> Problem:
Set every record down again, identical to the original.

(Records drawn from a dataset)
________________________________________

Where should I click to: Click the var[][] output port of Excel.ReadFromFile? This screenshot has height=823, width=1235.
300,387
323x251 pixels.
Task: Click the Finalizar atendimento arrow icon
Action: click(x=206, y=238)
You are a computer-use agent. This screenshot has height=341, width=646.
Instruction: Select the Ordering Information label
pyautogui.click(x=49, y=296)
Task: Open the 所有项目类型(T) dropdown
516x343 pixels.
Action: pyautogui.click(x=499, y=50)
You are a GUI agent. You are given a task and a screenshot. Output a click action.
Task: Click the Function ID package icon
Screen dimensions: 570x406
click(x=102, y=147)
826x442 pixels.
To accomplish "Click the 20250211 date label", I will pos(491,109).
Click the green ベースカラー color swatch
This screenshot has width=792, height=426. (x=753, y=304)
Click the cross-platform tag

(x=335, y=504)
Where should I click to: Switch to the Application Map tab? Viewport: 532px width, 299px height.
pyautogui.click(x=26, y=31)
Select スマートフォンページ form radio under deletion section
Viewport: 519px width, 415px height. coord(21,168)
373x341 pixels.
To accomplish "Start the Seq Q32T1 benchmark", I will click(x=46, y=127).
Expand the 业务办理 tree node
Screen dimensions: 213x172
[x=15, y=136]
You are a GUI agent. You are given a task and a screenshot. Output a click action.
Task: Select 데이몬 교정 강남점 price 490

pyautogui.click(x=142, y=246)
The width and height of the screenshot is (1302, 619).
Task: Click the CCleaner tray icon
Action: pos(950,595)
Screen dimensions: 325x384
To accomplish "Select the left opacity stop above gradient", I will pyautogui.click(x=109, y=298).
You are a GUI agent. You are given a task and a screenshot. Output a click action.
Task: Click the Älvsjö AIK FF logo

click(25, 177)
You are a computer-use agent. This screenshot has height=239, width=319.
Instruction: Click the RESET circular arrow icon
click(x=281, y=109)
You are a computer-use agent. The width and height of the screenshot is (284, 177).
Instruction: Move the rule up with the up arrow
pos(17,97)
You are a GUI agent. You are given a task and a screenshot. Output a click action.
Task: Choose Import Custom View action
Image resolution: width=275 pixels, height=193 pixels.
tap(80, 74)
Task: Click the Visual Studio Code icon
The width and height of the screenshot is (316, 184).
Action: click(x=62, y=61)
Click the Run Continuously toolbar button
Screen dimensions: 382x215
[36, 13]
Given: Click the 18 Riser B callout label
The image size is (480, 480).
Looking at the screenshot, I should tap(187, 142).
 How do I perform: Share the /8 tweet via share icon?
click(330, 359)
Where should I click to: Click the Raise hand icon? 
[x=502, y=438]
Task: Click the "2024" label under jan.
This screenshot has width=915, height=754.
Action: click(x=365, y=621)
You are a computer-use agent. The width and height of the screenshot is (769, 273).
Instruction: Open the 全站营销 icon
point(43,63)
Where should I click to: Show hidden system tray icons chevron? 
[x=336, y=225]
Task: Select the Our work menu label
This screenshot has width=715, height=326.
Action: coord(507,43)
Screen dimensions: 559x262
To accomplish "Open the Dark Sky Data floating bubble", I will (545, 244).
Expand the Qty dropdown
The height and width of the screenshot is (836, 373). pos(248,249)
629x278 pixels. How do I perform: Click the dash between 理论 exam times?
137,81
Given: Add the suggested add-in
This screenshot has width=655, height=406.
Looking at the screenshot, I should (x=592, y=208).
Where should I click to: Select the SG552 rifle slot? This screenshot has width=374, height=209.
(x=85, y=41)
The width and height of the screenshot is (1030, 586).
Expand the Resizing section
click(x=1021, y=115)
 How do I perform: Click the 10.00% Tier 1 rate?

________________________________________

> Task answer:
Where should I click to: Click the var[][] output port of Excel.ReadFromFile? This screenshot has height=823, width=1235.
300,387
323x251 pixels.
Task: Click the Finalizar atendimento arrow icon
Action: click(x=206, y=238)
You are a computer-use agent. This screenshot has height=341, width=646.
Instruction: Select the Ordering Information label
pyautogui.click(x=49, y=296)
Task: Open the 所有项目类型(T) dropdown
516x343 pixels.
Action: pyautogui.click(x=499, y=50)
You are a GUI agent. You are given a task and a screenshot. Output a click action.
Task: Click the Function ID package icon
Screen dimensions: 570x406
click(x=102, y=147)
826x442 pixels.
To accomplish "Click the 20250211 date label", I will pos(491,109).
Click the green ベースカラー color swatch
This screenshot has width=792, height=426. (x=753, y=304)
Click the cross-platform tag

(x=335, y=504)
Where should I click to: Switch to the Application Map tab? Viewport: 532px width, 299px height.
pyautogui.click(x=26, y=31)
Select スマートフォンページ form radio under deletion section
Viewport: 519px width, 415px height. coord(21,168)
373x341 pixels.
To accomplish "Start the Seq Q32T1 benchmark", I will click(x=46, y=127).
Expand the 业务办理 tree node
Screen dimensions: 213x172
[x=15, y=136]
You are a GUI agent. You are given a task and a screenshot. Output a click action.
Task: Select 데이몬 교정 강남점 price 490

pyautogui.click(x=142, y=246)
The width and height of the screenshot is (1302, 619).
Task: Click the CCleaner tray icon
Action: pos(950,595)
Screen dimensions: 325x384
To accomplish "Select the left opacity stop above gradient", I will pyautogui.click(x=109, y=298).
You are a GUI agent. You are given a task and a screenshot. Output a click action.
Task: Click the Älvsjö AIK FF logo

click(25, 177)
You are a computer-use agent. This screenshot has height=239, width=319.
Instruction: Click the RESET circular arrow icon
click(x=281, y=109)
You are a computer-use agent. The width and height of the screenshot is (284, 177).
Instruction: Move the rule up with the up arrow
pos(17,97)
You are a GUI agent. You are given a task and a screenshot. Output a click action.
Task: Choose Import Custom View action
Image resolution: width=275 pixels, height=193 pixels.
tap(80, 74)
Task: Click the Visual Studio Code icon
The width and height of the screenshot is (316, 184).
Action: click(x=62, y=61)
Click the Run Continuously toolbar button
Screen dimensions: 382x215
[36, 13]
Given: Click the 18 Riser B callout label
The image size is (480, 480).
Looking at the screenshot, I should tap(187, 142).
 How do I perform: Share the /8 tweet via share icon?
click(330, 359)
Where should I click to: Click the Raise hand icon? 
[x=502, y=438]
Task: Click the "2024" label under jan.
This screenshot has width=915, height=754.
Action: click(x=365, y=621)
You are a computer-use agent. The width and height of the screenshot is (769, 273).
Instruction: Open the 全站营销 icon
point(43,63)
Where should I click to: Show hidden system tray icons chevron? 
[x=336, y=225]
Task: Select the Our work menu label
This screenshot has width=715, height=326.
Action: coord(507,43)
Screen dimensions: 559x262
To accomplish "Open the Dark Sky Data floating bubble", I will (545, 244).
Expand the Qty dropdown
The height and width of the screenshot is (836, 373). pos(248,249)
629x278 pixels. How do I perform: Click the dash between 理论 exam times?
137,81
Given: Add the suggested add-in
This screenshot has width=655, height=406.
Looking at the screenshot, I should (x=592, y=208).
Where should I click to: Select the SG552 rifle slot? This screenshot has width=374, height=209.
(x=85, y=41)
The width and height of the screenshot is (1030, 586).
Expand the Resizing section
click(x=1021, y=115)
 How do I perform: Click the 10.00% Tier 1 rate?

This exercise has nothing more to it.